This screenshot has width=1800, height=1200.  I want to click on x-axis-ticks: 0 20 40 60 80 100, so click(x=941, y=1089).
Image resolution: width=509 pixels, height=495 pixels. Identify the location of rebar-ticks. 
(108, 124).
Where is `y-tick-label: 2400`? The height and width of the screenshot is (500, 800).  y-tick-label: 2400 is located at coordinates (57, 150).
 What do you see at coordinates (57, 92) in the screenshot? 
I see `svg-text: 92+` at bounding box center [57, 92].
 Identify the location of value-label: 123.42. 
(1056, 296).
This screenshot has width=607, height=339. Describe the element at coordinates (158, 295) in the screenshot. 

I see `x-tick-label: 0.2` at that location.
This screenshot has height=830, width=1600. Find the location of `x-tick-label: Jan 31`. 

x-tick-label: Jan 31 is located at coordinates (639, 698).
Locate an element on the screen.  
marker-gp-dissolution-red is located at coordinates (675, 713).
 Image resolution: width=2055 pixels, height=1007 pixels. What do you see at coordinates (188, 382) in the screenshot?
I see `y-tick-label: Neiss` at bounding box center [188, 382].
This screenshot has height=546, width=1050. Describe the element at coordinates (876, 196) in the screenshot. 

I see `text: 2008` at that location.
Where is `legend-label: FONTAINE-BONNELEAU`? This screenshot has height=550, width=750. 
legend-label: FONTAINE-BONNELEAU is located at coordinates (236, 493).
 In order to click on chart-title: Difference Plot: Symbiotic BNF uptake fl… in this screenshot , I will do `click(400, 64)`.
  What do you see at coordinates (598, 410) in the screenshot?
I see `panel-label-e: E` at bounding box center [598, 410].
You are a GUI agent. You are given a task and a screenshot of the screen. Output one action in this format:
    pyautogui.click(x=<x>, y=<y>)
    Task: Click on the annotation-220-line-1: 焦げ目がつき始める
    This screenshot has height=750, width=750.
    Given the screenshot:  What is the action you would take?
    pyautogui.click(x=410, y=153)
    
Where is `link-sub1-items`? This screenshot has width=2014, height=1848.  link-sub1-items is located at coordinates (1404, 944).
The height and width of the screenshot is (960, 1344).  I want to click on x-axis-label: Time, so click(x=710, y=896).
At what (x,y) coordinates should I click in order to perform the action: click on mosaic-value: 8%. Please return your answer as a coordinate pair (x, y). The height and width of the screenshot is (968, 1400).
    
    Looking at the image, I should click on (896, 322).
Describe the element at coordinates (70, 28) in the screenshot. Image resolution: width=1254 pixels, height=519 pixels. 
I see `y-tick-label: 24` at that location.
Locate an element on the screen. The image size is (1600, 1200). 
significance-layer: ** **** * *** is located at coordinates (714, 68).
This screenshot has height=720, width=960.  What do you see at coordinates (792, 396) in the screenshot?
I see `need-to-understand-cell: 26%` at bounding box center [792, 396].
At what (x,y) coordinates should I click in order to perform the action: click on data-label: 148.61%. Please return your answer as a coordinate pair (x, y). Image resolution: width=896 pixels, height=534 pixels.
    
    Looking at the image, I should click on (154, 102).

= What needs to be done =
Copy the records verbatim, from the start of the records through the line containing "In order to click", including that line.

= Solution =
This screenshot has width=1800, height=1200.  I want to click on x-axis-ticks: 0 20 40 60 80 100, so click(x=941, y=1089).
Image resolution: width=509 pixels, height=495 pixels. Identify the location of rebar-ticks. 
(108, 124).
Where is `y-tick-label: 2400`? The height and width of the screenshot is (500, 800).  y-tick-label: 2400 is located at coordinates (57, 150).
 What do you see at coordinates (57, 92) in the screenshot? 
I see `svg-text: 92+` at bounding box center [57, 92].
 Identify the location of value-label: 123.42. 
(1056, 296).
This screenshot has width=607, height=339. Describe the element at coordinates (158, 295) in the screenshot. 

I see `x-tick-label: 0.2` at that location.
This screenshot has height=830, width=1600. Find the location of `x-tick-label: Jan 31`. 

x-tick-label: Jan 31 is located at coordinates (639, 698).
Locate an element on the screen.  
marker-gp-dissolution-red is located at coordinates (675, 713).
 Image resolution: width=2055 pixels, height=1007 pixels. What do you see at coordinates (188, 382) in the screenshot?
I see `y-tick-label: Neiss` at bounding box center [188, 382].
This screenshot has height=546, width=1050. Describe the element at coordinates (876, 196) in the screenshot. 

I see `text: 2008` at that location.
Where is `legend-label: FONTAINE-BONNELEAU`? This screenshot has height=550, width=750. 
legend-label: FONTAINE-BONNELEAU is located at coordinates (236, 493).
 In order to click on chart-title: Difference Plot: Symbiotic BNF uptake fl… in this screenshot , I will do `click(400, 64)`.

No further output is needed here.